Aroma dupa sudah tercium wangi. Wanginya menyengat pertanda tempat itu sakral dan keramat.

Khususnya penganut agama Konghucu turunan Tionghoa yang sejak zaman kolonial tinggal di Kota Seribu Sungai.

Kelenteng Sutji Nurani memiliki empat pintu. Tiga pintu sebelah Barat dan satu pintu bagian Selatan.

Tiga pintu sebelah Barat terdapat ornamen sosok salah satu Dewa yang sedang menggenggam kapak.

Ia disebut Dewa Pintu. Dipercaya sebagai penjaga kelenteng dari energi jahat yang ingin merusak.

Ruang ibadah cukup luas. Berukuran kurang lebih 30×20 meter. Terdapat ratusan lilin berjejer mempercantik ruangan.
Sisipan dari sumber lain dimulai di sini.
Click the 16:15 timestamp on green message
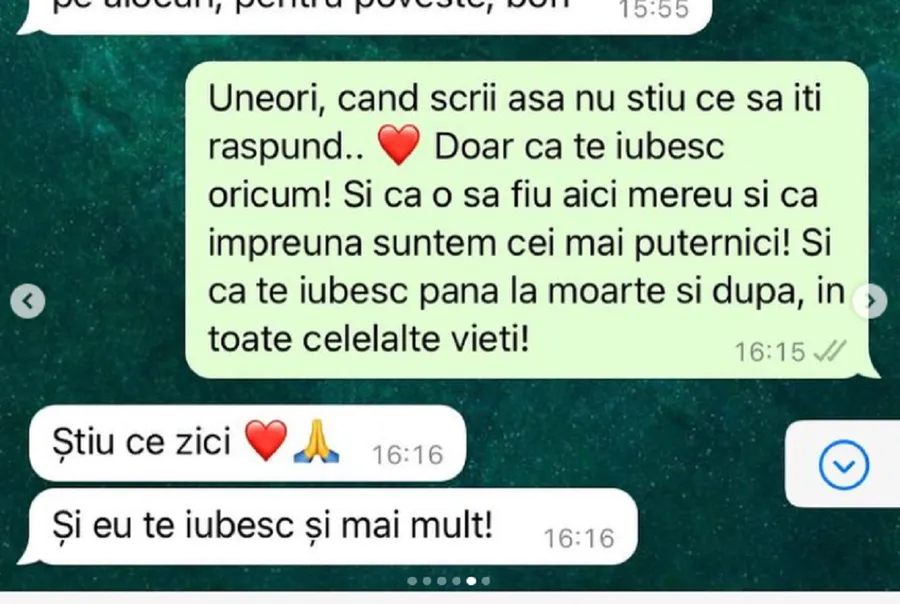The width and height of the screenshot is (900, 604). tap(770, 352)
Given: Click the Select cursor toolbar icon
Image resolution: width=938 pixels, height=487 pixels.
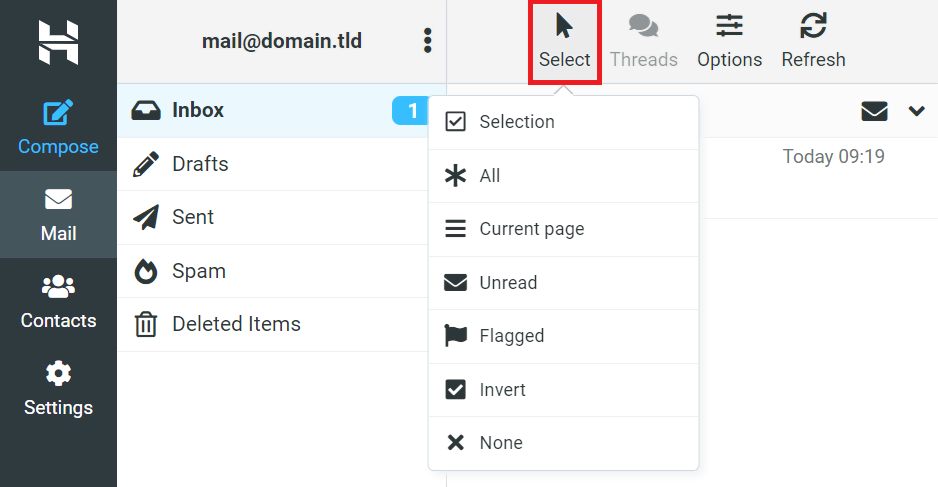Looking at the screenshot, I should pyautogui.click(x=564, y=26).
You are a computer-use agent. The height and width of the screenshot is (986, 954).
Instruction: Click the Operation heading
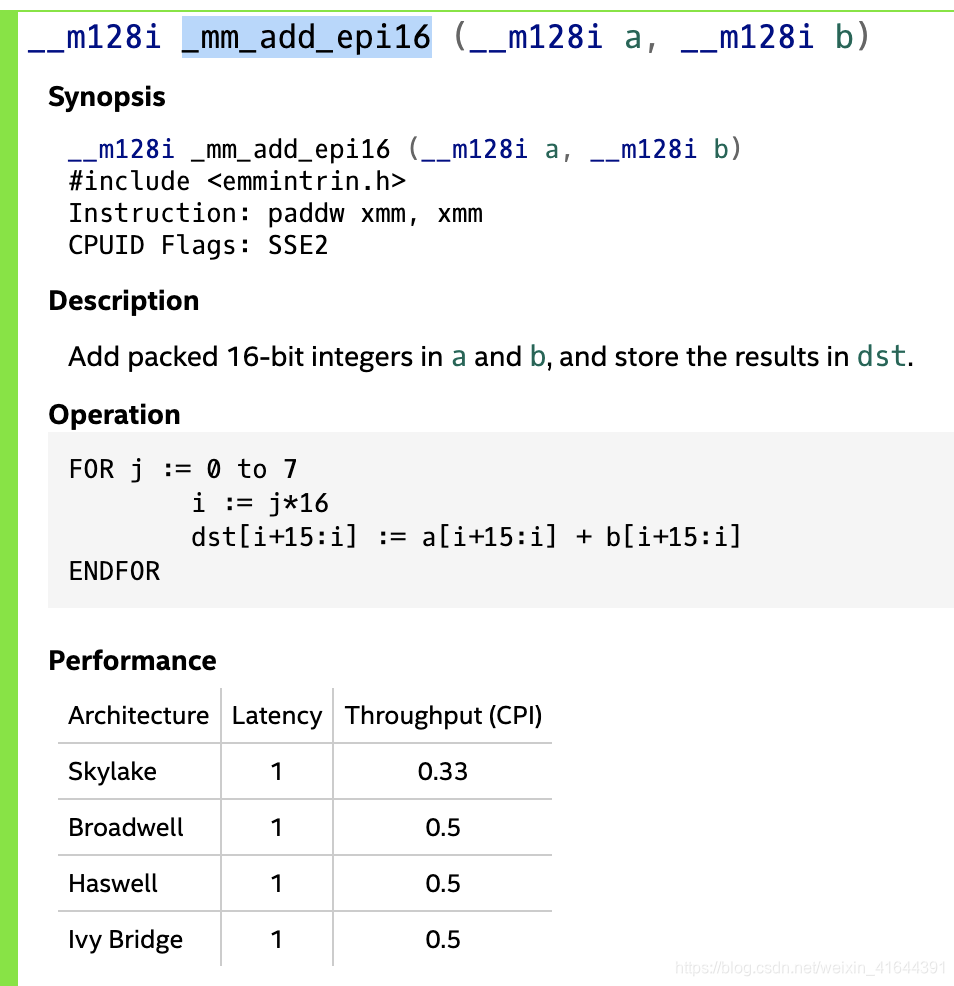(114, 414)
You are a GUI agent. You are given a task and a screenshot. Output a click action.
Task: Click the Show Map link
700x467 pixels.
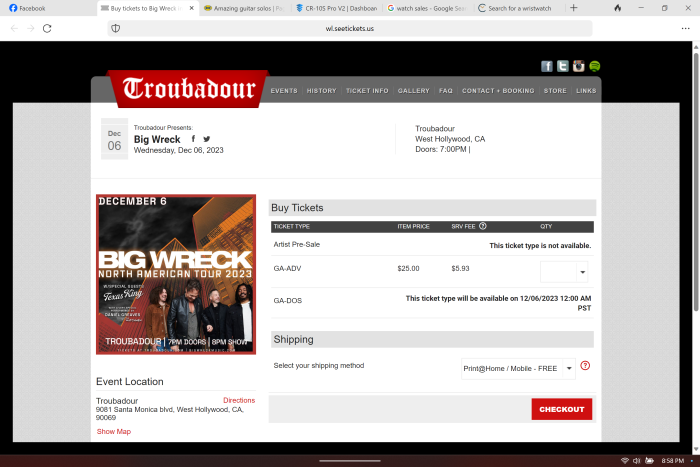point(113,431)
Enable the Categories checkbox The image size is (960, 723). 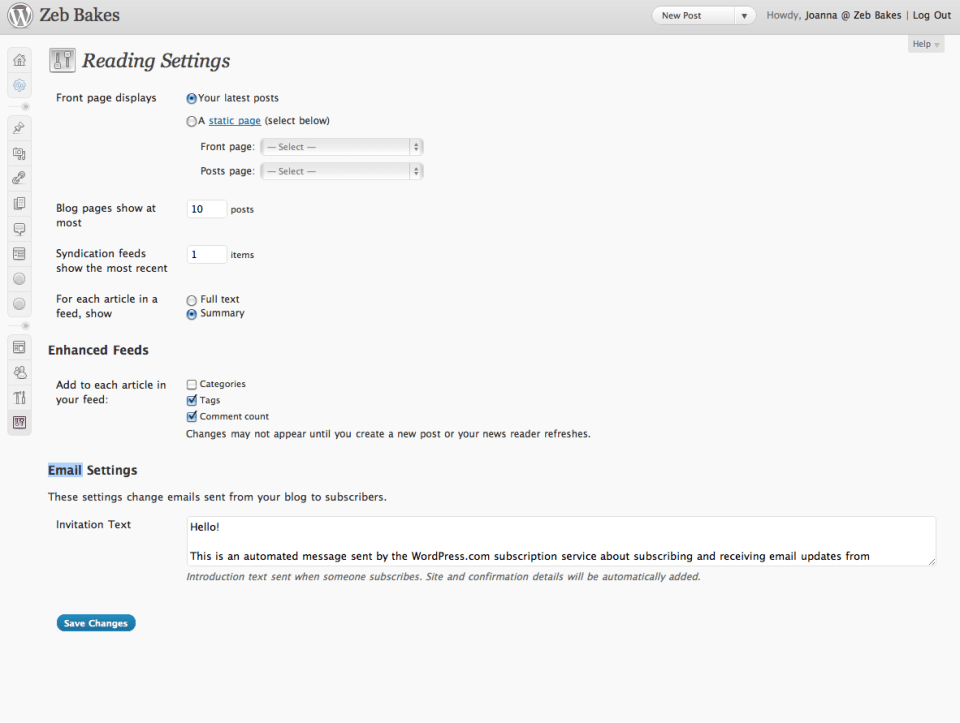tap(192, 384)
Warnanya merah. Ukurannya pun beragam. Mulai dari seukuran 3 meter sampai dengan 1 jengkal.

Terdapat pula puluhan patung dewa-dewa memenuhi sudut ruangan ibadah.

Dewa-dewa itu senantiasa jadi wadah menampung doa para jemaah. Seperti Dewa Thein Khung, Kwan Im Niang-Niang, Thein Sang Se Mu, Cu Sen Niang Niang, Kwang Kong, Fu The Cen Sen, San Ciau Cu Se, Tai Swi dan Men Sen.

“Dewa itu merupakan sosok dewa yang selalu mengabulkan doa atau permintaan umat Tionghoa di Banjarmasin,” ucap umat Tionghoa di Banjarmasin, Sukiman kepadabakabar.com, Jumat (1/2).

Baca Juga:Kelenteng Soetji Nurani Siap Sambut Tahun Baru Imlek 2570

img

fu the cen sen kelenteng sutji. Foto-bakabar.com/Robby

Di atas meja satu buah piring putih berisikan 5 buah apel, 5 buah jeruk dan 1 buah nanas madu tersusun rapi.

Buah tersebut memilik makna aman, makmur dan sentosa. Sesuai dengan asa di tahun baru Imlek tahun ini.

Suasana tempat ibadah ini terasa sejuk. Walau terkadang pernafasan seakan terganggu lantaran asap dupa kian mengepul. Untungnya, atap di tengah bangunan terbuka.

Bukan tak mempunyai tujuan, tetapi dipercayai asap tersebut langsung sampai ke langit. Asap itu dinilai membawa doa umat Tionghoa kepada sang Dewa. Sehingga dewa mendengar doa umatnya. Lalu turun ke bumi untuk mengabulkannya.

“Jadi kenapa bangunan itu dibiarkan terbuka, semua itu sudah direncanakan,” tegasnya

Baca Juga:Begini Sejarah Masuknya Konghucu di Banjarmasin

Dewa Dewa itu dinilai masih belum meninggal dan sampai detik ini masih ada di hati umat Tionghoa.

Kelenteng ini dianggap sebagai saksi sejarah keberadaan warga Tionghoa di Banjarmasin. Saat ini, kelenteng tersebut menjadi salah satu bangunan cagar budaya.

Kelenteng Suci Nurani hingga kini mempertahankan keindahan arsitektur yang melekat di berbagai sudut kelenteng seakan tak lekang dimakan waktu.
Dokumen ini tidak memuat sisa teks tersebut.